Tasks for this exercise >>
(A) Answer these questions from the excerpt below on the Disney directors' case:
(i) What did the court conclude Disney's directors did not intentionally do?
(ii) According to more recent cases, on what basis must liability determinations be made?
(iii) Which committee approved Ovitz's employment contract?
(B) Please print the part of the Disney excerpt below that opens with the words containing "The court noted" and closes with "- are clear.".

Selected excerpt >>
***

Applying this standard to the facts
proven at trial - not just the facts alleged in plaintiffs’ complaint,
which the court had been required to assume to be true in its decision
at the motion to dismiss stage of the litigation - the court concluded
that Disney’s directors “did not intentionally shirk or ignore their
duty” and “acted in good faith, believing they were acting in the best
interests of the Company.” The court reached this conclusion notwithstanding
its view that “many aspects of Ovitz’s hiring . . . reflect the absence
of ideal corporate governance.”
5. Director Conduct Is Judged on a Director-By-Director Basis.
The court noted that in the past
courts often have judged the conduct of a board as a whole but that “[m]ore
recent cases understand that liability determinations must be made on a
director-by-director basis.” The court accordingly conducted separate
analyses of the conduct of each of Disney’s directors, including, in the
case of the approval of Ovitz’s employment contract, [i] Eisner, [ii]
each of the two directors who participated in the negotiation and analysis
of the contract before the contract was presented to the compensation committee,
[iii] the directors on the compensation committee who approved the contract,
and [iv] the directors on the board who relied on the compensation committee’s
The implications of this analysis
- for compensation and audit committee members, for example - are clear.

***

Data provided >>
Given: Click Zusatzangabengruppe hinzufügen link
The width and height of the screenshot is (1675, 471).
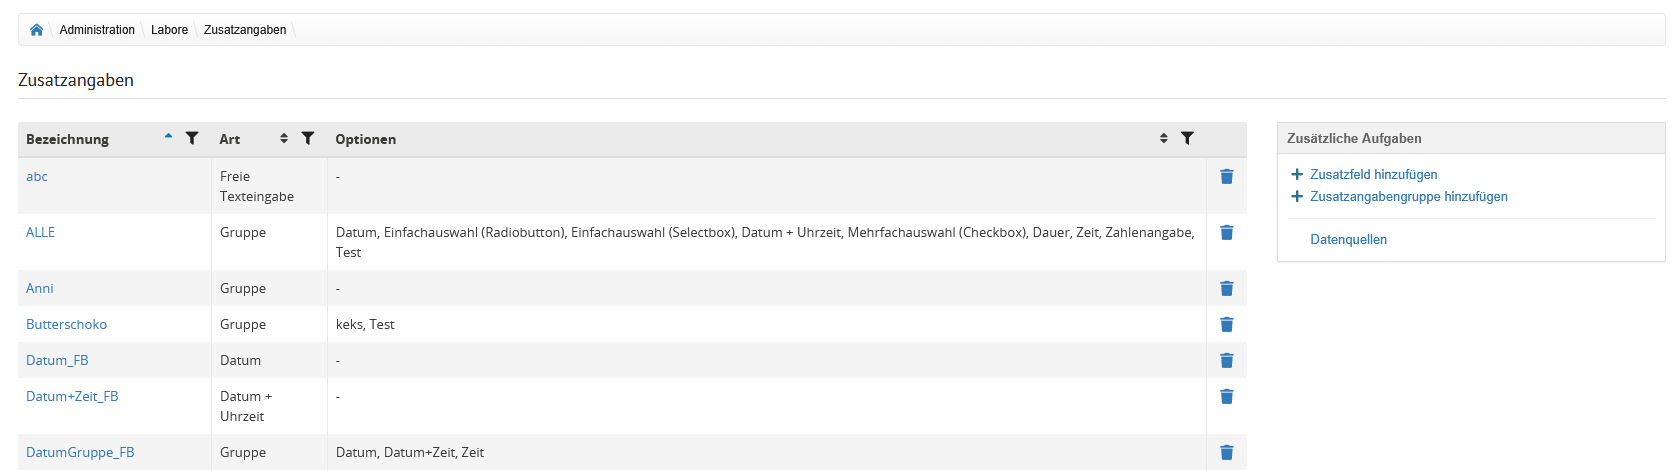Looking at the screenshot, I should click(x=1408, y=197).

***

Completed exercise >>
(A)
(i) Shirk or ignore their duty.
(ii) On a director-by-director basis.
(iii) The compensation committee.

(B)
The court noted that in the past
courts often have judged the conduct of a board as a whole but that “[m]ore
recent cases understand that liability determinations must be made on a
director-by-director basis.” The court accordingly conducted separate
analyses of the conduct of each of Disney’s directors, including, in the
case of the approval of Ovitz’s employment contract, [i] Eisner, [ii]
each of the two directors who participated in the negotiation and analysis
of the contract before the contract was presented to the compensation committee,
[iii] the directors on the compensation committee who approved the contract,
and [iv] the directors on the board who relied on the compensation committee’s
The implications of this analysis
- for compensation and audit committee members, for example - are clear.